AUTHOR=Kwon Hyeokjin , You Sungmin , Yun Hyuk Jin , Jeong Seungyoon , De León Barba Anette Paulina , Lemus Aguilar Marisol Elizabeth , Vergara Pablo Jaquez , Davila Sofia Urosa , Grant P. Ellen , Lee Jong-Min , Im Kiho TITLE=The role of cortical structural variance in deep learning-based prediction of fetal brain age JOURNAL=Frontiers in Neuroscience VOLUME=18 YEAR=2024 URL=https://www.frontiersin.org/journals/neuroscience/articles/10.3389/fnins.2024.1411334 DOI=10.3389/fnins.2024.1411334 ISSN=1662-453X ABSTRACT=Background

Deep-learning-based brain age estimation using magnetic resonance imaging data has been proposed to identify abnormalities in brain development and the risk of adverse developmental outcomes in the fetal brain.

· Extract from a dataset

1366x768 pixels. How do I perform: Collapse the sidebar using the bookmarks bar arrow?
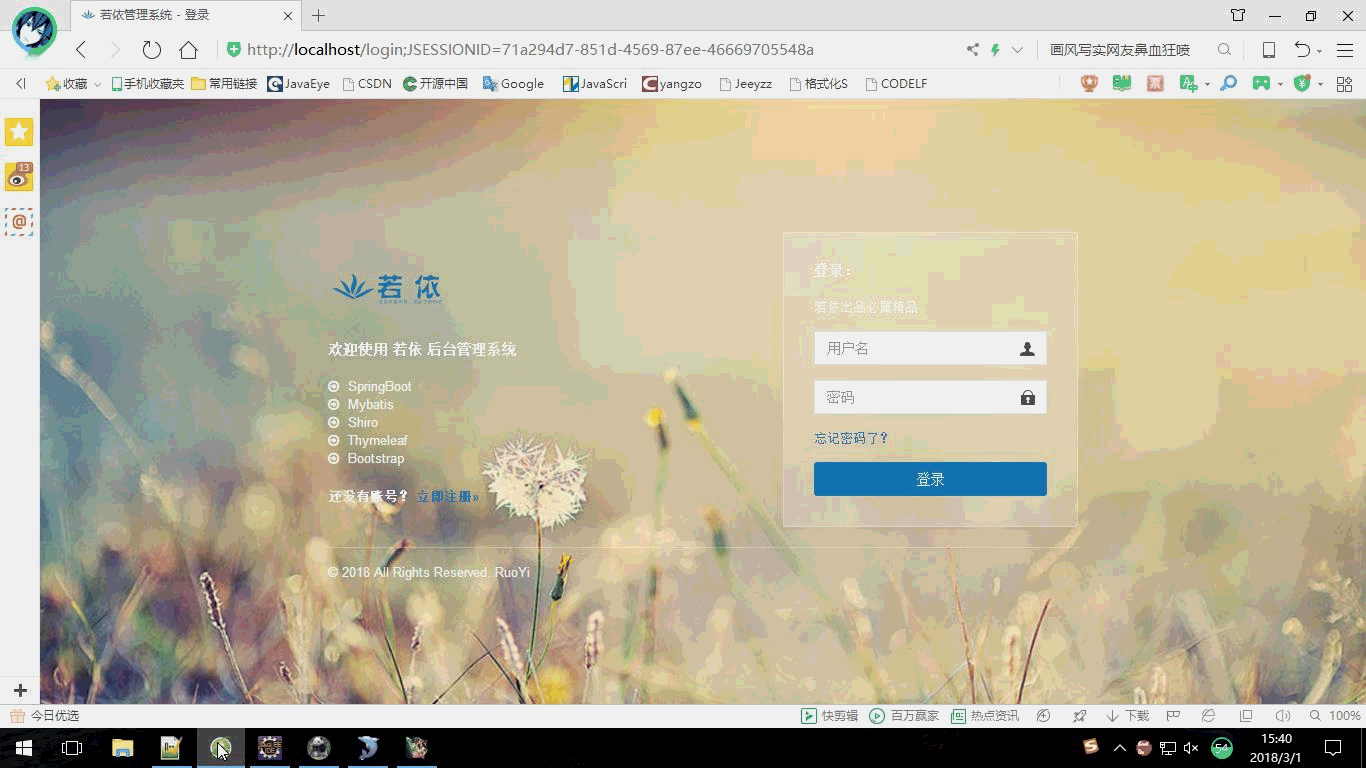(x=20, y=84)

Although saliency and attention activation maps have been used to understand the contribution of different brain regions in determining brain age, there has been no attempt to explain the influence of shape-related cortical structural features on the variance of predicted fetal brain age.

Methods

We examined the association between the predicted brain age difference (PAD: predicted brain age–chronological age) from our convolution neural networks-based model and global and regional cortical structural measures, such as cortical volume, surface area, curvature, gyrification index, and folding depth, using regression analysis.

Results

Our results showed that global brain volume and surface area were positively correlated with PAD. Additionally, higher cortical surface curvature and folding depth led to a significant increase in PAD in specific regions, including the perisylvian areas, where dramatic agerelated changes in folding structures were observed in the late second trimester. Furthermore, PAD decreased with disorganized sulcal area patterns, suggesting that the interrelated arrangement and areal patterning of the sulcal folds also significantly affected the prediction of fetal brain age.

Conclusion

These results allow us to better understand the variance in deep learning-based fetal brain age and provide insight into the mechanism of the fetal brain age prediction model.